[Rows showing where targets appear]
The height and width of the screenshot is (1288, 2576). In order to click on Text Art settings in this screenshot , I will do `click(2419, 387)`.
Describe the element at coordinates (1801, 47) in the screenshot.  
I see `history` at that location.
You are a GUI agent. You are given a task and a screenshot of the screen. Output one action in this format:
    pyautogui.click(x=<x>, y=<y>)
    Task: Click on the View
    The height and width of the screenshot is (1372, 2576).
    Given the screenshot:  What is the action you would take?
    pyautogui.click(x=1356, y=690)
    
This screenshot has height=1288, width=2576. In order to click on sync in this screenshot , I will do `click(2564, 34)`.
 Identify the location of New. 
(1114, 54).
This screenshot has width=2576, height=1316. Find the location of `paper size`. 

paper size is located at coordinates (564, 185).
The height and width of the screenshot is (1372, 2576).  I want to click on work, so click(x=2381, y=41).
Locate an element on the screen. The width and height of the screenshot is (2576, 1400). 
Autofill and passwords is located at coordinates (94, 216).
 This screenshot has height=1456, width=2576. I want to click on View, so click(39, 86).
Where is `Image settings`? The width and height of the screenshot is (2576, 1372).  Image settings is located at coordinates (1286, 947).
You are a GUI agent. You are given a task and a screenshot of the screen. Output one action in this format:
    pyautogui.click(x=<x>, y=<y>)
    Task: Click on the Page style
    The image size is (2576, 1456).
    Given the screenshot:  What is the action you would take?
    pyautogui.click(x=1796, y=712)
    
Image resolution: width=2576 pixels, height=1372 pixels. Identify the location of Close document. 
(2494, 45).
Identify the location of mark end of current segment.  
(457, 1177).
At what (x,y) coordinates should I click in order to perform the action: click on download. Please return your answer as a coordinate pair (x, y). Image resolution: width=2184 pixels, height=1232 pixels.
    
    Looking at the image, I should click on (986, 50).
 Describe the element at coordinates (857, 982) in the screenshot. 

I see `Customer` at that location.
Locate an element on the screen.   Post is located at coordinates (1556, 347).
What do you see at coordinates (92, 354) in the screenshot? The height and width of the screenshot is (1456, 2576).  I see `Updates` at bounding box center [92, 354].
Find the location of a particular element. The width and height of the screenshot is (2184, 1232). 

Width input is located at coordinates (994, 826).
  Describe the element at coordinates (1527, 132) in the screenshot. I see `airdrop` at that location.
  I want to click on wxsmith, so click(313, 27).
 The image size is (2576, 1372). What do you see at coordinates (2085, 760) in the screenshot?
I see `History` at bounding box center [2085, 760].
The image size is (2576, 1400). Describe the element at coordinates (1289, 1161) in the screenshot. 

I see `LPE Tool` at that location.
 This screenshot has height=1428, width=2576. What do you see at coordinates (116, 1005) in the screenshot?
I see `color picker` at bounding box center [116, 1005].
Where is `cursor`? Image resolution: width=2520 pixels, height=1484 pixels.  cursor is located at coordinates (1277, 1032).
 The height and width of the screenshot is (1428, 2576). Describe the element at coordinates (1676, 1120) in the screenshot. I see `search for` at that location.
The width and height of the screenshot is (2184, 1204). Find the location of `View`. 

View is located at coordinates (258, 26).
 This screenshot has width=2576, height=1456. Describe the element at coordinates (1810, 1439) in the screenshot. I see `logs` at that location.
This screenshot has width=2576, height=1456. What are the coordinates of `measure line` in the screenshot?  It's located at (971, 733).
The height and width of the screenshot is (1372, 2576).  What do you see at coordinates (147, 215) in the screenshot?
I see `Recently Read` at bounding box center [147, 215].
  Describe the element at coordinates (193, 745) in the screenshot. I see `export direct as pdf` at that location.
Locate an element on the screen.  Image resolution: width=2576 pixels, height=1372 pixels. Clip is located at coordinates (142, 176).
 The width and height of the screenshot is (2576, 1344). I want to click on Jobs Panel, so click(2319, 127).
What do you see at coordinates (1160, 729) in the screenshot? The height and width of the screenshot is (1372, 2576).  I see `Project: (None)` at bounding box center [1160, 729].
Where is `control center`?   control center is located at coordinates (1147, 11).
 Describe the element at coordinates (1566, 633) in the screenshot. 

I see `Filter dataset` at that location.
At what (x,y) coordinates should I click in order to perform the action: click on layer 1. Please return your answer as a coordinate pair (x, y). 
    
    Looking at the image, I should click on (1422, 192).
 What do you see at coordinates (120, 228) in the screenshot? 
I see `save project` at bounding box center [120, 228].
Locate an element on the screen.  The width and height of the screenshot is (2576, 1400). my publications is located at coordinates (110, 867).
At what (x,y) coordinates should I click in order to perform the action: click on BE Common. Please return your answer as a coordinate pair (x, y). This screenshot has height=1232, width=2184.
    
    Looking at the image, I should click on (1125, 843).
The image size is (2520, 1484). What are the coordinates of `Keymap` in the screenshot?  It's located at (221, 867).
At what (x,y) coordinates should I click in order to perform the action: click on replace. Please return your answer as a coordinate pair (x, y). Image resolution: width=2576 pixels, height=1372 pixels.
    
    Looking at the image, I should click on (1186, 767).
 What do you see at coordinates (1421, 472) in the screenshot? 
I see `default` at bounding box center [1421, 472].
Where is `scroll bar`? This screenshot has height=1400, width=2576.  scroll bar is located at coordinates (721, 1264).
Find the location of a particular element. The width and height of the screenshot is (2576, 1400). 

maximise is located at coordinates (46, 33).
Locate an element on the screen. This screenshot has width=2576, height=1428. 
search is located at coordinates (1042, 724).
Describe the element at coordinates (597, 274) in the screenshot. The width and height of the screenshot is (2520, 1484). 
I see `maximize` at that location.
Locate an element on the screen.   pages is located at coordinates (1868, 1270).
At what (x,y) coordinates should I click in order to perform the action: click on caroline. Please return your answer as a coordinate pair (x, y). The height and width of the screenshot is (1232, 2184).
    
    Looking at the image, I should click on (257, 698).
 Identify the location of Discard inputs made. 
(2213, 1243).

> **To do**
Count the lines in the listing above that contain the string "Find", and reply with only the number.

> **Final result**
4